Dua model kecurangan di atas memanfaatkan celah bahwa sekitar 2,5 juta pemilih DKI yang tidak menggunakan hak pilihnya (berdasarkan data rekapitulasi beberapa kali Pemilu di wilayah DKI).
Ketiga, kongkalikong dengan PPS (Panitia Pemungutan Suara), untuk mengubah administrasi pencoblosan di tingkat yang berjenjang.
Pro Ahok-Djarot: Menurut saya, dari tiga kemungkinan kecurangan itu, untuk DKI, kecurangan ketiga agak sulit dilakukan. Tapi kalau kecurangan model pertama dan kedua, memang agak sulit dimonitor. Karena semuanya berjalan sesuai proses dan administrasi pemilu.
Moderator: kalau kemungkinan intimidasi?
Pro AHY-SM: intimidasi untuk memilih calon tertentu, hanya mungkin dilakukan di lingkungan instansi pemerintahan.
Pro AB-SU: Meski intimidasi dimungkinkan, tapi  kami yakin tidak banyak warga DKI yang mau diintimidasi untuk memilih calon tertentu.
Pro Ahok-Djarot: pasangan ini relatif masih kuat, dan tidak memerlukan intimidasi untuk bisa lolos dari putaran pertama.

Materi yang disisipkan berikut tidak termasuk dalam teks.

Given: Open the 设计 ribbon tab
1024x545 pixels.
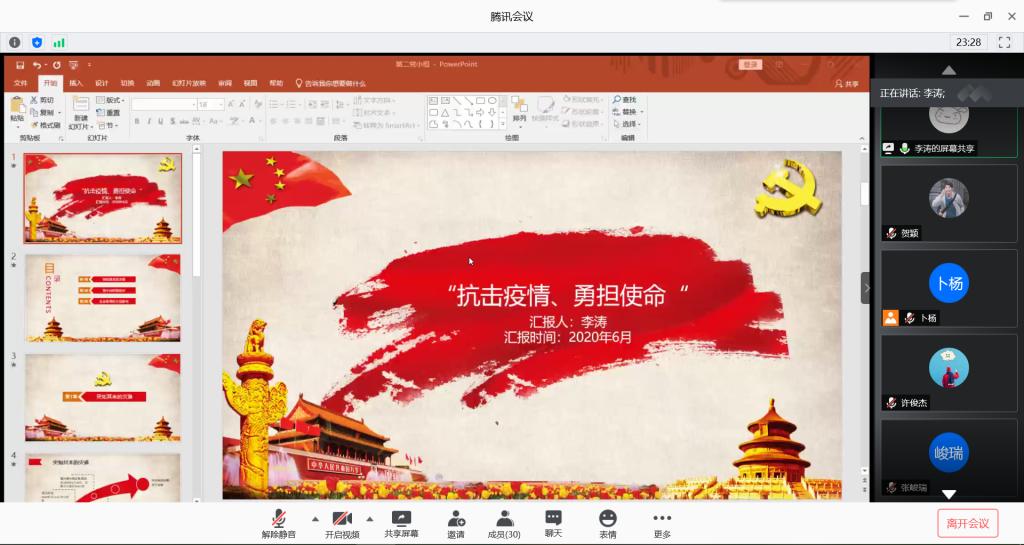Looking at the screenshot, I should tap(102, 83).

Suara minimal di putaran pertama
Moderator: kalau mengacu pada data pemilu sebelumnya di DKI, dari sekitar 7 juta pemilih, hanya sekitar 4,5 juta yang menggunakan hak pilihnya. Artinya, untuk bisa lolos ke putaran kedua, minimal meraih sekitar 1,5 suara di putaran pertama. Sebagai contoh pada Pilgub DKI 2012 putaran pertama, pasangan Jokowi-Ahok meraih suara 1.847.157. Sementara pasangan Fauzi Bowo-Nachrowi Ramli meraih 1.476.648 suara. Pola besaran perolahan suara seperti ini diperkirakan masih akan berlaku pada Pilgub DKI 2017. Untuk bisa aman, harus meraih suara minimal 1,4 s.d 1,5 juta suara pada putaran pertama.
Pro Ahok-Djarot: suara minimal itu sudah di kantong. Bahkan mungkin lebih. Target kami adalah menang di putaran pertama dengan perolehan suara 50+1 persen.
Pro AB-SU: Dalam kalkulasi ceruk suara wilayah DKI, kami optimis dapat meraih suara minimal 1,5 juta suara.